暴力があるケースでは、本申立てを行うことを検討します。
なお、ここで言う、「配偶者」には、(1)法律婚の相手方、(2)事実婚の相手方、(3)生活の本拠を共にする交際相手が該当します。
離婚等の前に暴力等を受け、離婚等の後も引き続き暴力等を受ける場合、元(1)~(3)も含みます。

2 改正の背景
最近のDVに関する相談件数等は増加傾向にある中、相談内容の約6割を占める精神的DVにより心身に重大な被害が生じた例も報告されています。
一方で、被害者の申立てに基づき裁判所が加害者に接近等を禁止する命令を出す保護命令の認容件数は、一貫して減少しています。
実態に合わせた保護対象者の拡大の必要性や生活再建支援等の必要性が指摘されていました。

3 改正点
(1)接近禁止命令等について、発令の対象を拡大
現在の接近禁止命令等では、申立てをすることができる者として、身体に対する暴力を受けた者、「生命または身体」に対する加害の告知による脅迫を受けた被害者とされています。さらに、発令要件については、「更なる身体に対する暴力により、身体に重大な危害を受けるおそれが大きいとき」とされています。
しかし、これに限定した今回の改正によって、発令等の対象が、自由・名誉・財産への脅迫を受けた被害者による申立てを可能とし、精神への重大な危害のおそれがある場合にも拡大されました。

(2)接近禁止命令等の期間の伸長
現行の接近禁止命令等では6か月間ですが、今回の改正によって、これが1年間に伸長されました。
そもそも、6か月の期間であることもあまり知られていなかったように思います。
危険が続いている事案は再度申し立てる必要がありました。

(3)電話等禁止命令の対象行為の拡大
現行では、被害者に対する無言電話や緊急時以外の連続する電話・FAX・メール送信等の禁止命令を発令することができます。
今回の改正によって、電話等禁止命令の対象行為に、緊急時以外の連続した文書の送付・SNS等の送信、緊急時以外の深夜早朝(午後10時~午前6時)のSNS等の送信、性的羞恥心を害する電磁的記録の送信、位置情報の無承諾取得が追加されました。
居場所を知られるというのは被害者にとってとても怖いことなので、位置情報の無承諾取得が対象行為に含まれるということは、実態に合うと考えます。

(4)子への電話等禁止命令の創設
次の要件を満たす場合に、被害者と同居する未成年の子への電話等禁止命令を発令できるようになりました。
発令をする要件としては、被害者への接近禁止命令の要件のほか、被害者が当該子に関して配偶者と面会することを余儀なくされることを防止するため必要があること、15歳以上の子についてはその同意があること等が挙げられます。
禁止等になる対象行為は、監視の告知等、著しく粗野乱暴な言動、無言電話、緊急時以外の連続した電話・FAX・メール・SNS等送信、緊急時以外の深夜早朝の電話・FAX、汚物等の送付等、名誉を害する告知等、性的羞恥心を害する事項の告知等、位置情報の無承諾取得等です。

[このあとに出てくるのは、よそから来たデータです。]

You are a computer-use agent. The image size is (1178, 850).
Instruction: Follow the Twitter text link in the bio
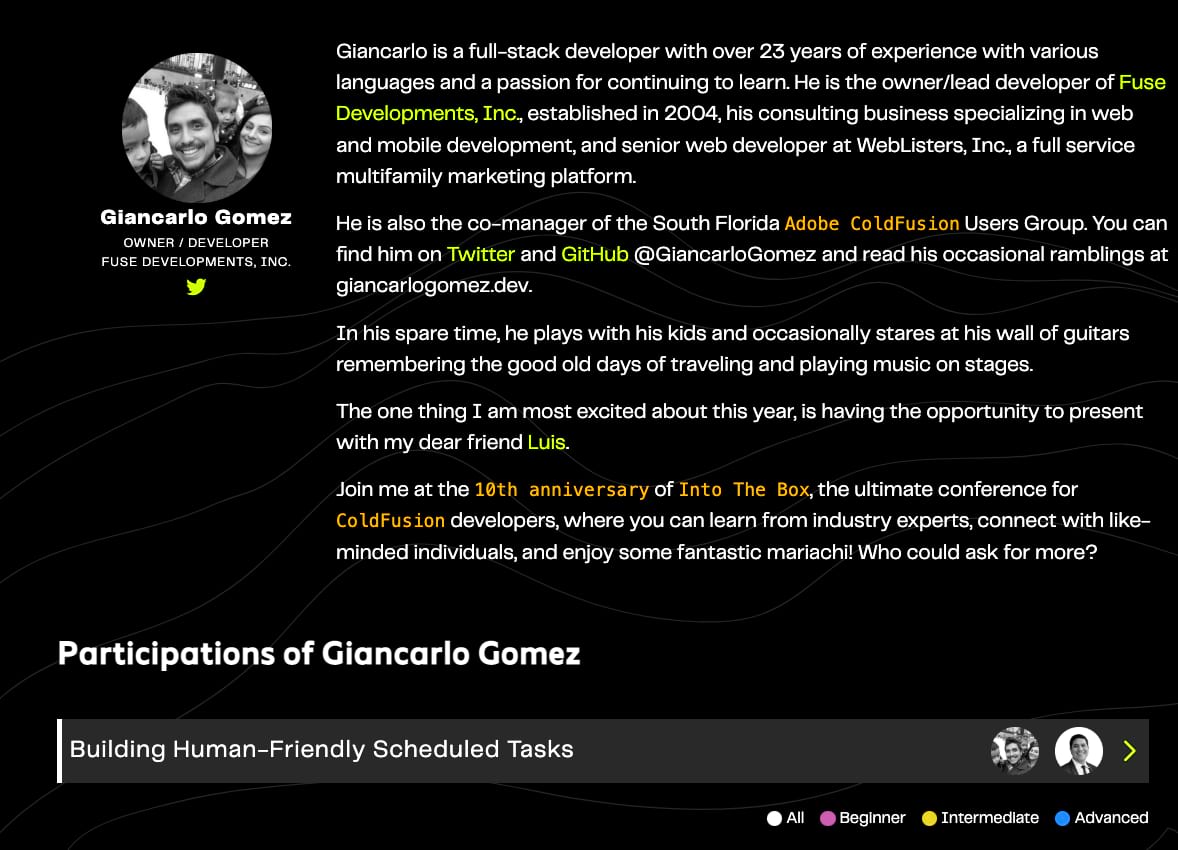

(5)退去等命令の期間について、住居の所有者又は賃借人が被害者のみである場合には、申立てにより6か月(原則は2か月)とする特例が新しく設けられました。

(6)保護命令違反に関する罰則の加重
現行では、保護命令に違反した者は、1年以下の懲役又は100万円以下の罰金に処されることとされています。
今回の改正によって、保護命令に違反した者は、2年以下の拘禁刑又は200万円以下の罰金に処されることになりました。

法の施行は令和6年4月1日なので、時期についてご注意ください。

配偶者からの暴力がある離婚の場合、安全を確保しながら進めなくてはなりませんので、お近くの弁護士にまずは相談することをおすすめします。